Teniola, an engineer, noted: “Without data hosted locally, without local content being developed in PetaBytes, without more data centres and without prices being affordable, it is hard to see the case for a Return of Investment (ROI) until 2030 at best.”

The ATCON president admitted that the lack of a national backbone remained a challenge hindering ubiquitous broadband. However, the costs of running generators, running a parallel security network (personnel) and multiple demands of fees/payments from state and local governments over and above what is paid at the federal level deter many operators from venturing further afield. Hence what is evident is a concentration of investments in Lagos, Abuja and Port Harcourt by all operators in the country with reduced concentration in Kano, Kaduna, Katsina and the northeastern part of the country.

On what the Federal Government could do to assist the sub-sector, especially now that the country is looking for investors, the ATCON president said there was the need to solve the foreign exchange issue in respect of importation of telecoms equipment, remove Right of Way (RoW) barriers, harmonise the 26 taxes and levies, protect telecom infrastructure from vandalistion, adopt ICT in the way government is run and finally create an easy environment for businesses.

The Chief Executive Officer of MainOne Cables, Funke Opeke, who estimated investments in the country’s submarine cable system in excess of $1 billion, told The Guardian in Busan, South Korea at the recently held International Telecommunications Union (ITU) Telecom world, that only about 10 per cent of MainOne’s fibre optic cable system had been utilised.

A reliable Globacom official, who preferred anonymity, spoke in the same vein, saying utilisation had been low, despite several huge investments in the sub-sector.

A telecoms expert, Kehinde Aluko, blamed the low utilisation of the cables on the poor implementation of the Nigeria Broadband Plan (NBP) 2013 to 2018.

He said: “These are initiatives that would propel the consumption of bandwidth, which in the long run becomes highly beneficial to the economy. With Internet booming, people will become busy, doing stuff. All we would need to do then would be to ensure that these facilities are used judiciously and not for activities such as cybercrime.

“I still blame the government because the private sector has made the facility available. But when government is not forthcoming with ideas that can transform Nigeria into a knowledge economy, then there is trouble.”
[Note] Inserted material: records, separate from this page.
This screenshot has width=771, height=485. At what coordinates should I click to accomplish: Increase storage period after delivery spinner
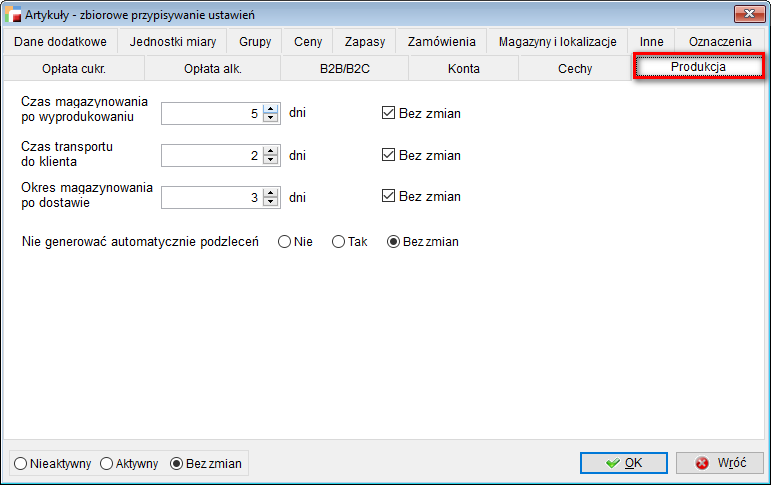pos(270,193)
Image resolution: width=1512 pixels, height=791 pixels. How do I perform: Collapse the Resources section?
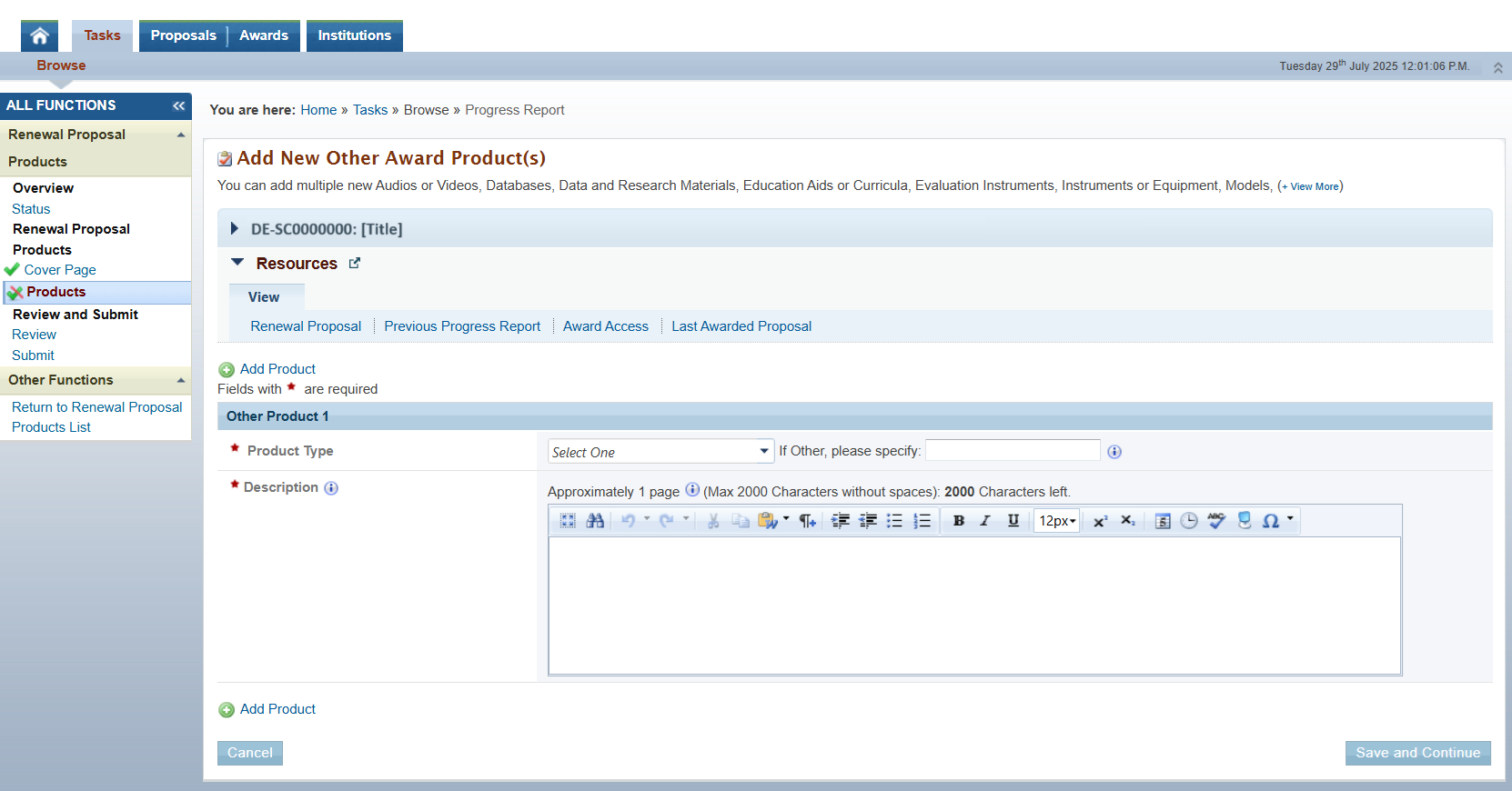[237, 263]
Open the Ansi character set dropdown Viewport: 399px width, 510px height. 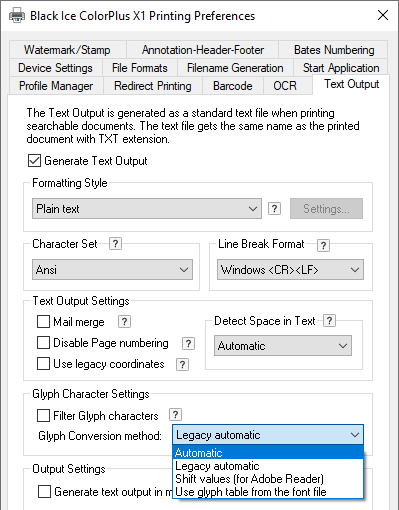(112, 269)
The President of the Nigeria Internet Registration Agency (NiRA), Rev. Sunday Folayan, blamed poor Internet services being experienced by Nigerians on the lack of adequate Internet pipes that connect the shores to the cities and hinterlands.

Folayan, who led NiRA’s team to The Guardian headquarters, explained: “The way Internet delivery is done right now is that you have four to five submarine cable systems land at the coast in Lagos, but the pipes that take them from where they land, to where they are needed, is of doubtful and unknown size. It depends on what you negotiate with your Internet Service Providers. So, it is slow because most people don’t know. Some operators can claim to be giving you a big pipe, which is connected to the coast, but they may not. It may be connected to someone else’s pipe and that could be the challenge. Until you trace where the service is coming from, you may not get the very best.”

He said the lack of adequate infrastructure, especially the last mile that would take services from the coast to the cities and hinterlands, were issues government must look into.

Market observers have posited that broadband would lower the cost of real estate, as people would be able to work from anywhere, without necessarily meeting in urban areas and commuting.

The ITU also said that investments in broadband infrastructure and broadband-enabled applications and services facilitate long-term sustainable economic development, economic productivity and growth, and job creation, and generate significant returns.

According to it, investments in broadband are necessary if developing countries are to eradicate poverty and take part in the digital economy of the 21st century.